My Delay class causes crashes

Hi!
I’m trying to implement a simple delay class. It seems to work, but when I pause the audio in my DAW it crashes - so I’m definitely doing something wrong!

Here’s the class:
delay.h

class Delay
{
public:
	void processSamples(float* inbuffer, int numSamples);
private:
	static const int bufferLength = 44100 * 2; // Buffer length in samples
	float buffer[bufferLength] = { 0 }; // Buffer of previous samples
	int bufferPointer = 0;  // Current position in buffer
	float delaySamp = 44100;  // Delay in samples
};

delay.cpp

#include "Delay.h"

// Processes the samples starting at pointer location inbuffer
void Delay::processSamples(float* inbuffer, int numSamples) {

	for (int i = 0; i < numSamples; i++) {
		buffer[bufferPointer] = inbuffer[i];
	
    	float frac = delaySamp - (int)delaySamp;
	inbuffer[i] = inbuffer[i] + (1-frac)*buffer[((bufferPointer - (int)delaySamp) + bufferLength) % bufferLength] + frac*buffer[((bufferPointer - (int)delaySamp - 1) + bufferLength) % bufferLength];

    bufferPointer++;
	if (bufferPointer >= bufferLength)
		bufferPointer = 0;
	}
}

And lastly how I do the processing in processBlock:

 for (int channel = 0; channel < totalNumInputChannels; ++channel)
    {
        auto* channelData = buffer.getWritePointer (channel);
        delaylr[channel].processSamples(channelData, buffer.getNumSamples());
    }

I’m not too sure what could be causing the crashing (especially as it seems to function for a while…).

(delaylr is an array of two Delay objects, one for the left and right channels. They’re made in the header for the plugin).

I’d love to hear any general comments too, on whether this is the best way to approach this.

Thanks for any help!

I am probably not the best qualified person to answer (still quite green myself), but have you tried debugging your plugin? i.e. compile a debug version of your application and attach it to your DAW.
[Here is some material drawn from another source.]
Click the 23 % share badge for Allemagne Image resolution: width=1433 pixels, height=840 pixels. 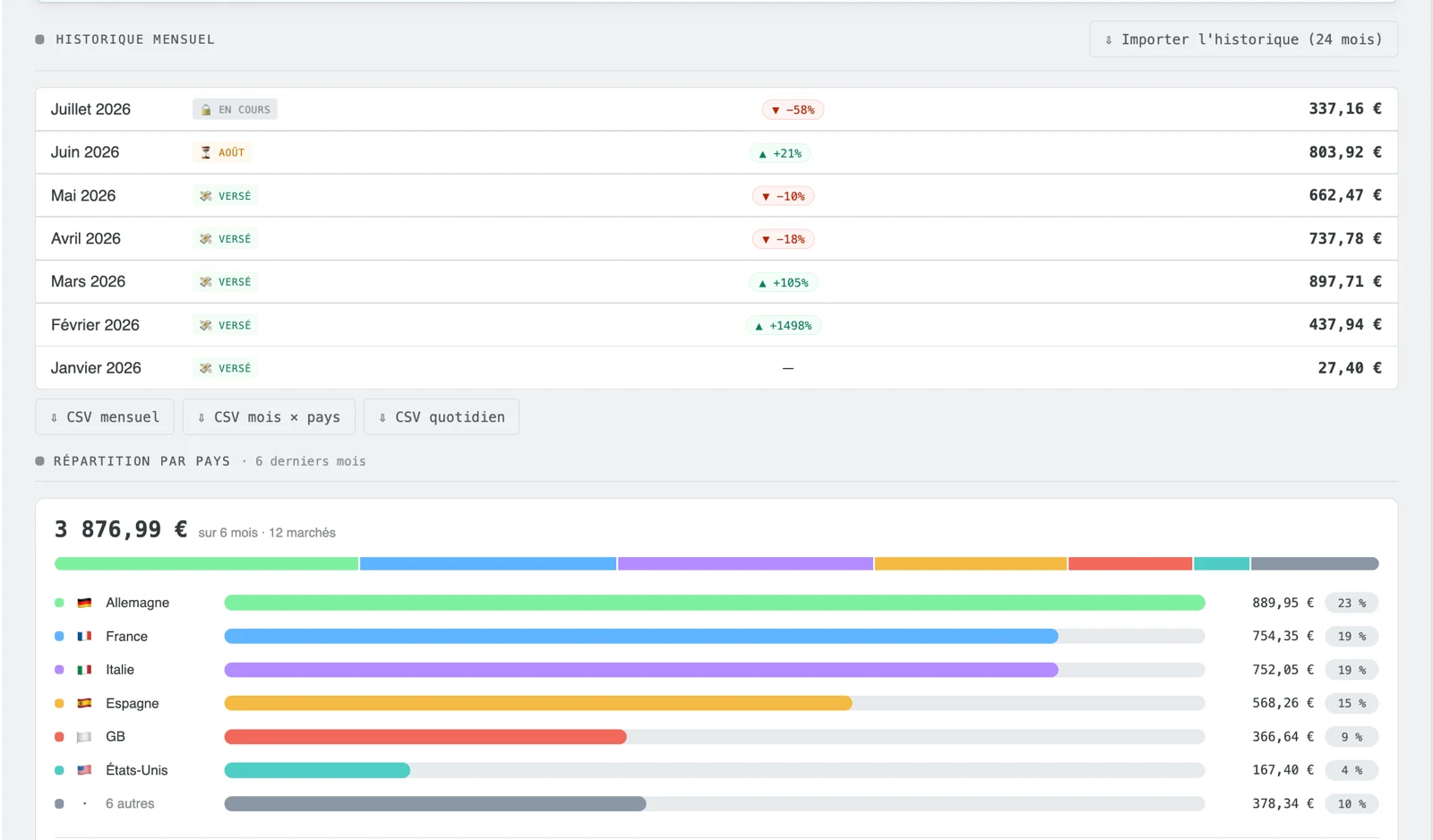pos(1351,603)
Here’s how to do that in Xcode for instance:

In Xcode, click Product > Scheme > Edit Scheme…, then under Run select Other… from the Executable dropdown and locate the host app binary (e.g. Reaper.app). Make sure Debug executable is ticked.

Now when you build and run your plugin within Xcode it will automatically launch the host, and when your plug-in is loaded inside the host it will feed debugging information back to Xcode. In the debugger you should be able to see exactly what your app was doing when it crashed.

I muddled my way through my first plugin using alerts to “debug”, but using an actual debugger is light years more efficient, and I am sure that I am only scratching the surface of what’s possible.

That’s a really good idea. I’m not at all familiar with debugging like this, and it’s definitely a necessary skill. I’m using visual studio, but I’m sure the basic idea is the same so I’ll look into it!

On a slightly more general note; I’ve noticed the actual dsp classes (like the FIR one) are vastly more complicated than what I’m doing here (jasserts, using different buffer classes, blocking and stuff), and I’m wondering whether I should be trying to do these things also, or if that stuff isn’t desperately important?

There are always two ways to use a debugger, either attaching to a running process or start an executable. Both ways work. Attaching is easier, but it might already have crashed, before you got the chance to attach.

jasserts are very useful, they are a planned stop for the debugger. If you have a value, that you assume to have a certain value, you can put it in an jassert, and the debugger will halt here, if the value is not the expected (or in the expected range), so you can check, how your program ended up with that unwanted value.
The benefit is, that in a release build the jasserts are removed, so there is no performance loss.

In your case you could do:

auto readPos1 = ((bufferPointer - (int)delaySamp - 1) + bufferLength) % bufferLength;
auto readPos2 = ((bufferPointer - (int)delaySamp) + bufferLength) % bufferLength;
jassert (isPositiveAndBelow (readPos1, bufferLength));
jassert (isPositiveAndBelow (readPos2, bufferLength));
inbuffer[i] = inbuffer[i] + (1-frac)*buffer[readPos2] + frac*buffer[readPos1];

to make sure, that you don’t read outside the buffer…

Thanks for both your help! I got debugging up and running, and solved the issue.